Most of marriage is the nitty gritty, and that’s the best part, in my book. It’s about waking up with no makeup on, and my husband still thinking I’m the most beautiful person he’s ever seen. It’s forgetting to shower for a few days in a row but still loving the natural scent of his skin. It’s doing dishes and farting and burping and taking out the trash and eating frozen dinners sometimes. But the best thing ever is being so comfortable with someone else that these little things become your favorite slices of time. Intimacy is incredibly freeing when it’s with the one you love.

16. If it’s not easy, it’s not right.

Although your Facebook feed full of smiling faces and shiny rings might appear to suggest otherwise, marriage isn’t a walk in the park like so many couples make it seem. It isn’t all perfect Instagram photos at the beach and candlelit dinners on the floor of your new apartment (which, okay, we’ve done both of those things, but the point is that marriage is NOT an endless string of perfect moments.)

Marriage is having fights and arguments, but learning how to argue better and more lovingly. It’s figuring out your budget. It’s knowing hard times will come, but being committed to loving each other and working through everything, no matter what.

17. Marriage is hard, and that’s why you should put it off for as long as you can.
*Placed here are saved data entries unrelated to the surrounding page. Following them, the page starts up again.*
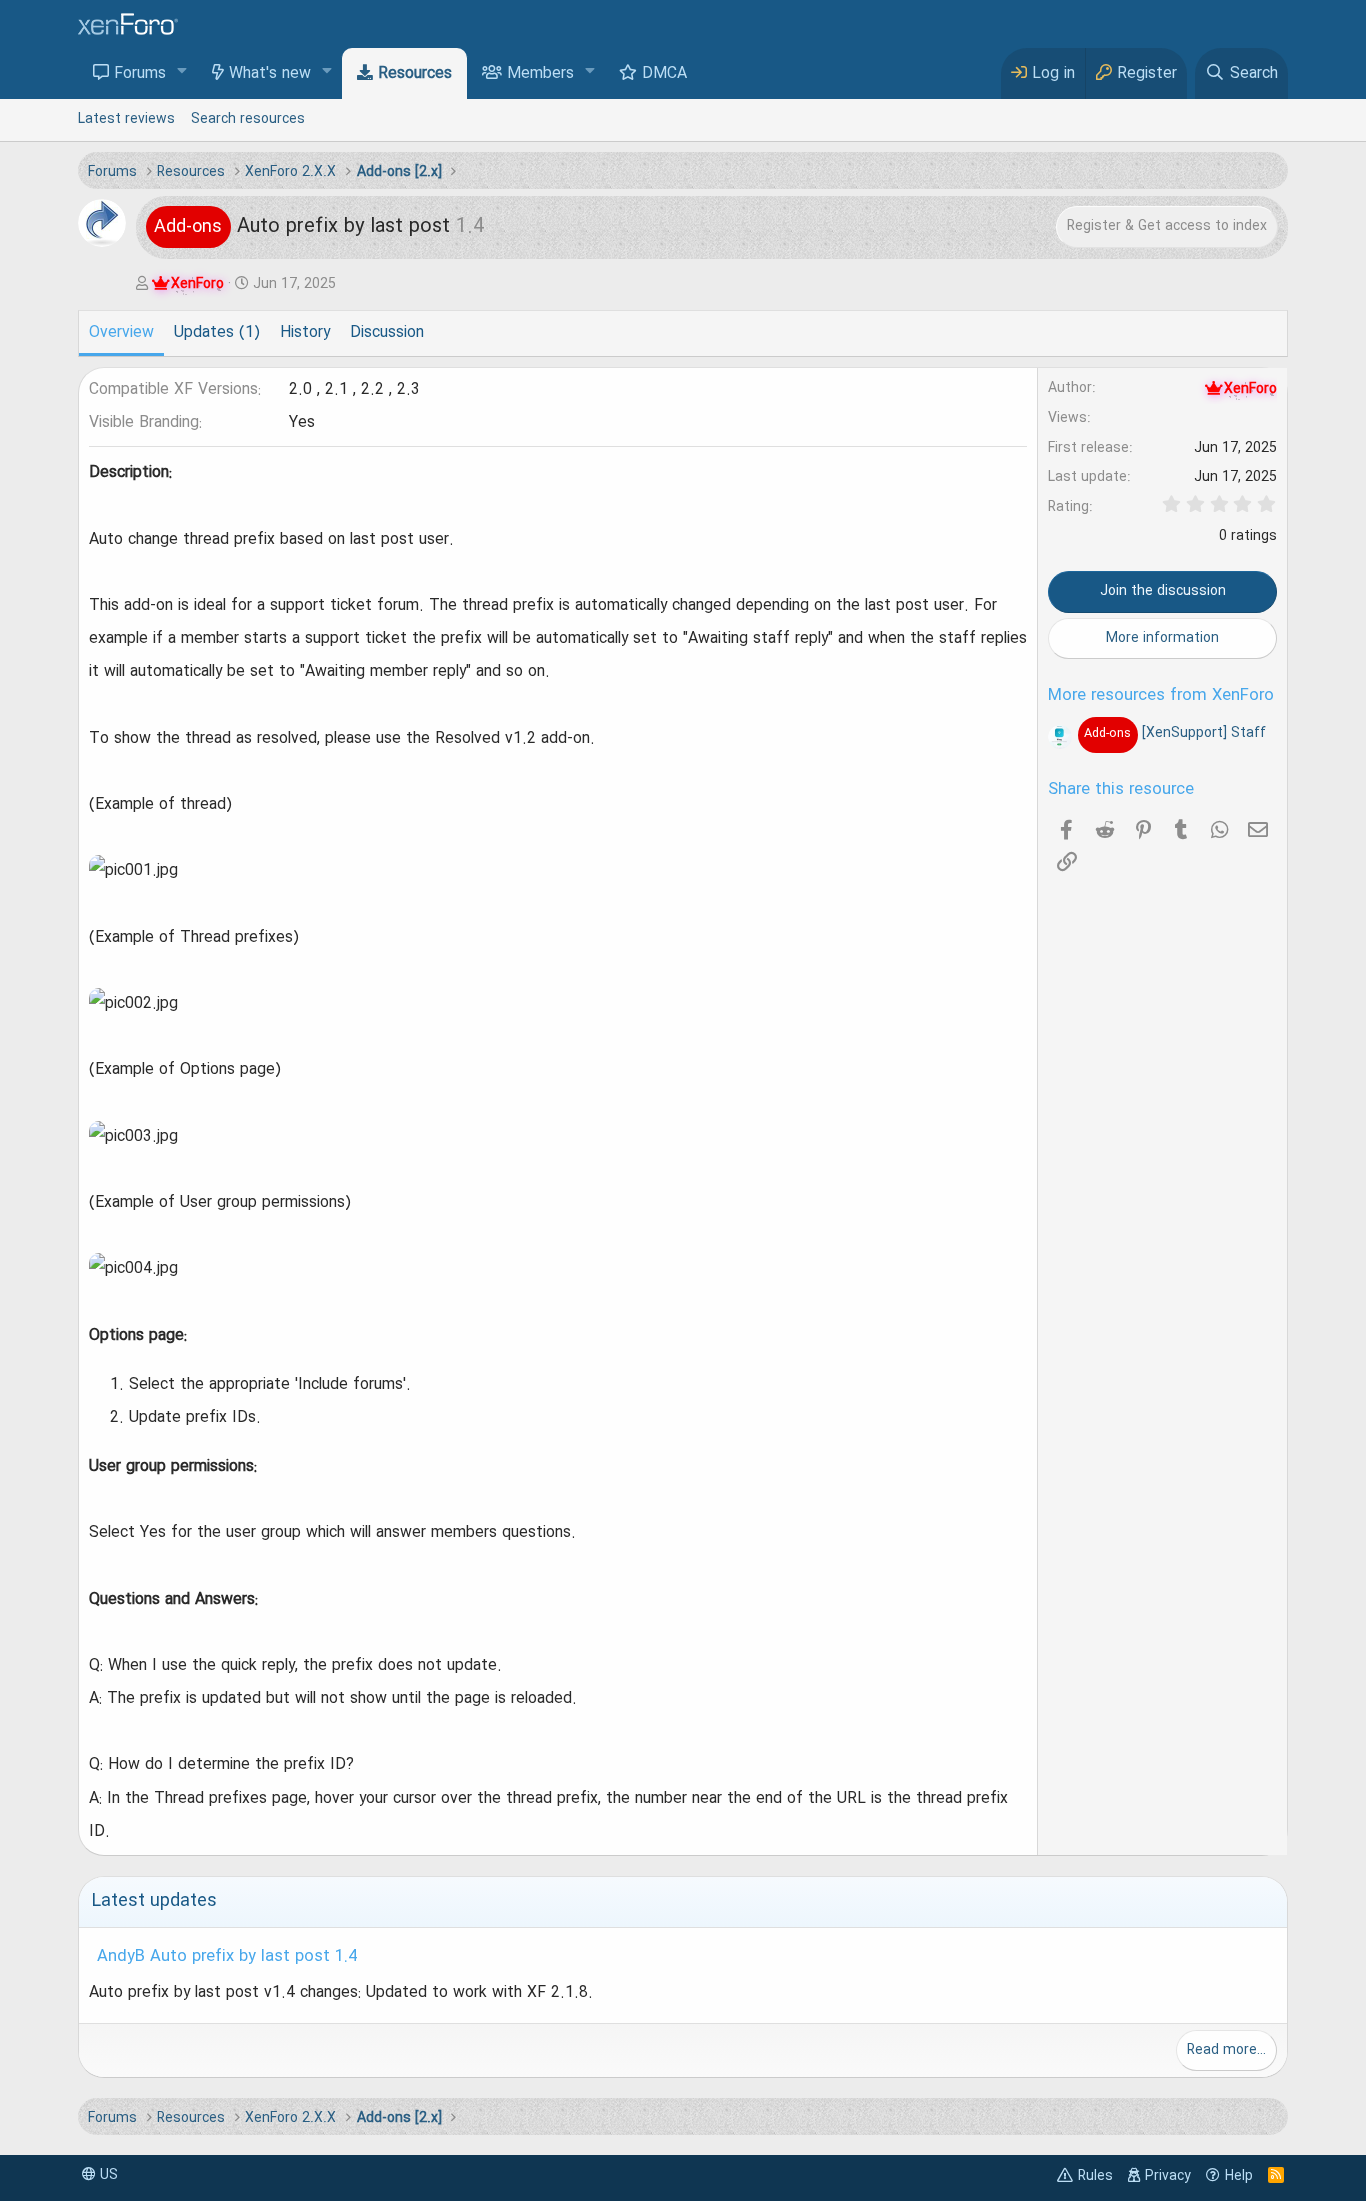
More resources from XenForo (1161, 696)
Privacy (1168, 2176)
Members (540, 74)
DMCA (664, 74)
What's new (270, 74)
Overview (121, 333)
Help (1239, 2176)
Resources (415, 74)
Well yes, it takes work… but that doesn’t mean it’s the miserable kind of hard, or that you should sacrifice the wonderful things out of fear. It’s the agonizing, slow burn of your muscles growing when you exercise. It’s the satisfaction of being able to step back and look at a project you have pored over for so long. Marriage is hard in the sense that it takes commitment of the most strenuous sort and self sacrifice on every level. The most beautiful things usually take the most time, effort, and work.